PIMFA has demanded that members who were improperly advised to leave the British Steel Pensions Scheme be moved into the Pensions Protection Fund in order to ensure that they can receive the guaranteed income that they were wrongfully advised to forgo.
In its response to the Financial Conduct Authority’s (FCA) consumer redress consultation, PIMFA demanded that former members of the British Steel Pensions Scheme (BSPS) be given the chance to be placed back in the position they would have been in had they not transferred out. The Pension Protection Fund (PPF), which would pay out the guaranteed income that former BSPS members had foregone, would be enrolled as a result.
Under the proposal put forward by PIMFA, advice firms would still be required to pay redress by topping up an individual’s pension provision to a level which would be invested directly into the PPF to ensure they received a guaranteed income for life, which would be equal to what they would have received, should they have gone into the PPF in the first place.
PIMFA head of public affairs Simon Harrington says: “Given that the FCA considers the major driver of unsuitability to be an individual giving up their guaranteed income, it is our view that the fairest and most logical way to put the individual back in the position they would have found themselves in would be to replicate it. Current proposals to provide the individual with a cash lump sum, simply perpetuate the problem of BSPS members having a cash lump sum which, in the FCA’s view, is unequal to the value of the benefits derived from a DB income.

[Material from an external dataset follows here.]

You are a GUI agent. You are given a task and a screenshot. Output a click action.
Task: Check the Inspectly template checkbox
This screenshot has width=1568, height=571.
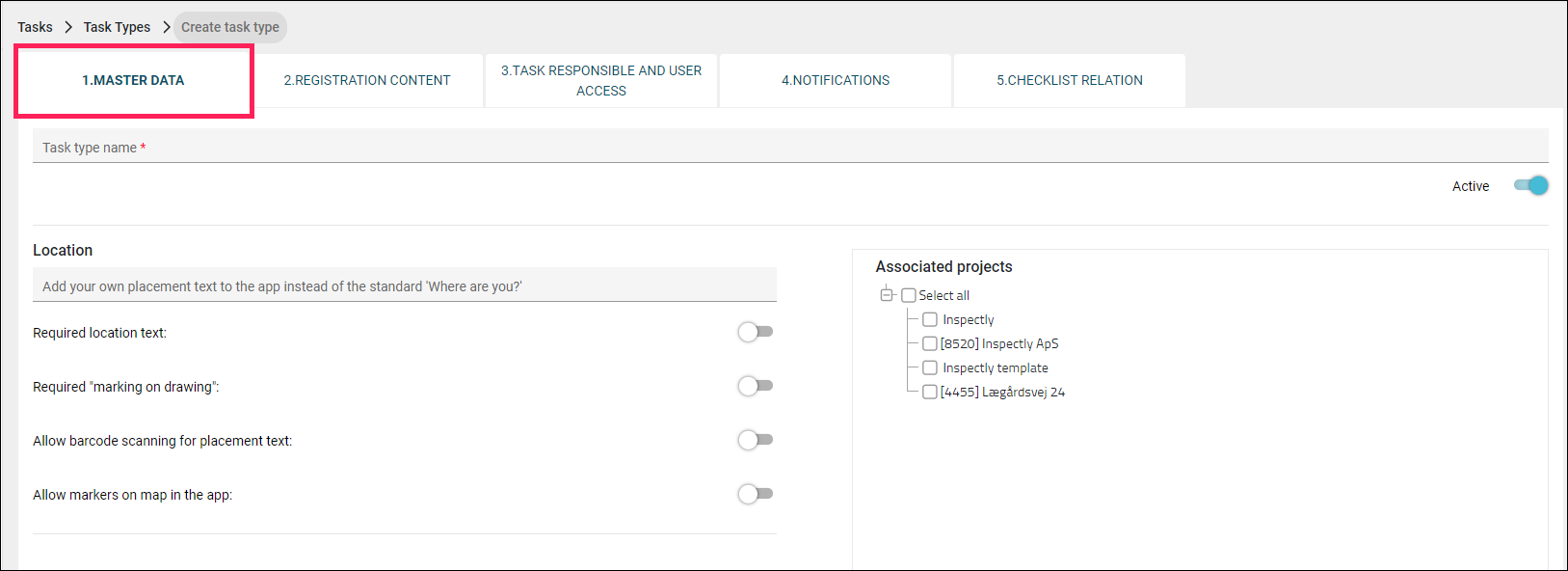click(x=930, y=367)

“We accept that such a proposal would have to take consideration of member withdrawals to date, as well as whether or not the top up would be to the original Cash Equivalent Transfer Value (CETV) or the CETV required to receive the same level of income from the PPF. But we do strongly believe that it is in keeping with the broad principle of putting these consumers back in the position they would have found themselves in.”
PIMFA also expressed concerns about the influence of claims management companies (CMC), which they say encourage many people to file lawsuits against advisory firms even when their clients believe they obtained a favourable outcome by leaving the original pension plan.
PIMFA also recommended that a high-profile redress plan should take into account an opt-in approach as being more advantageous to businesses and consumers alike because those who are most deserving of redress will be processed more quickly and made good in a more effective way.
PIMFA expressed doubts regarding the FCA’s expectation that Professional Indemnity Insurance (PII) providers will offer coverage for claims to the extent that the Regulator has specified. Providers have already pulled their insurance in advance of claims in certain cases, thus it stands to reason that insurance policies renewed before the redress process is put into place would include BSPS carve outs in the event of possible claims.
Harrington adds: “We are extremely concerned about the ability of firms to be able to withstand a high number of claims and do not believe it is reasonable to expect firms who are subject to multiple claims to be able to draw on capital reserves to cover them, regardless of whether or not they hold adequate PII. These firms will fail.
“The risk of firms subject to multiple claims to default is an acute risk. It follows logically that this is in turn will lead to further pressure on Financial Services Compensation Scheme levies for other firms as well as inevitably leading to further centralisation in the market.”